Single Stream Recycling

MSW Case Study

Revolutionizing Small Town RecyclingNestled in a far corner of the state, the town’s economy relied on ranching and outdoor activity.  As a result, they committed to the environment and recycling early.  Three local haulers  collected and transported recyclable single stream material 180 miles to sorting facilities in the closest large town for $58 per ton plus processing fees.  Worse, roughly 30% of the recovered material was not recyclable and ended up in distant landfills.

In 2016, an integrated environmental services firm built a $550,000 sorting facility (net of building and property) at the landfill.  The facility included a Revolution© sorting system, a ferrous metal separator, two vertical balers, a horizontal baler, a pit, 14 collection bins and a feed conveyor.

Service and Recovery:

The facility serves 80% of the community’s 4500 households.  The diversion rate is around 40% with 25% of processed material unrecoverable.  This results in an overall 30% system diversion.  Community awareness and education will increase this yield over time.  This level of diversion will extend the life of the current cell at the landfill 30% pushing out the need for expansion and reducing the landfill’s accrual for expansion by 30 to 40%.

Cardboard goes directly to a cardboard mill.   Regional insulation plants take the paper.  The local scrap metal company buys the tin and aluminum.  A plastics processor buys the PET and HDPE (natural and colored).  The backhauls for road salt in the winter and landscape sand in the summer take glass to a distant processor. There is not a viable solution for #3-7 Plastics at this time, although there is one currently in development.

Operations and Future Improvements:

Revolution System Set-upThe facility opened in June of 2016, beginning a 3-month shakeout and ramp up.  The six-man team took time to learn how to operate the system and resolve any machine or operating issues.  In August, the facility shipped its first truckload of paper. Experienced operators visited the plant to train the operators and refine operations.

By September, operations had stabilized near target levels. Other haulers were allowed to drop off recyclables for a processing fee approximately equal to the cost of trucking to town.  As a result, it was cheaper and easier to drop off material locally without having to manage the additional logistics of transportation.
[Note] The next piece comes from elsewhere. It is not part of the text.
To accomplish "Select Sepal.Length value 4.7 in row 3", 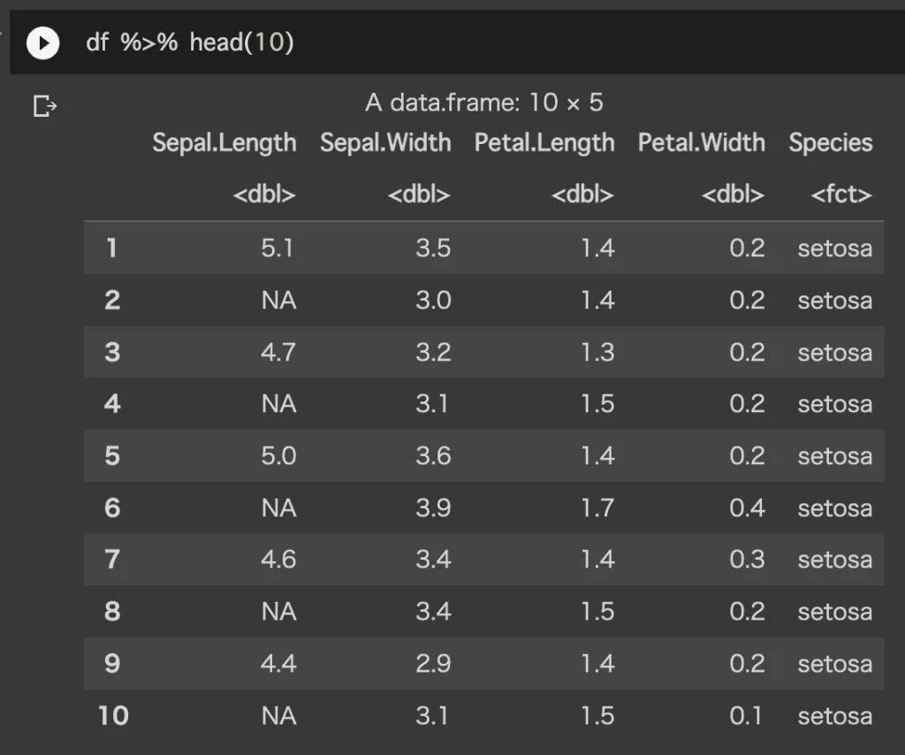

Improvements in October and November allowed the facility to sustain its design processing rate and increase its reach by bringing on new customers.


Faced with increasing landfill costs, rural communities can rely on systems in larger communities or create their own system.  Transportation of all or part of the waste stream is expensive.  Although processing costs for smaller systems can be higher than processing costs for larger systems, the total cost after transportation is competitive.  This can create the basis for a local system that creates local jobs and reduces landfill expenses instead of increasing the burden on the community.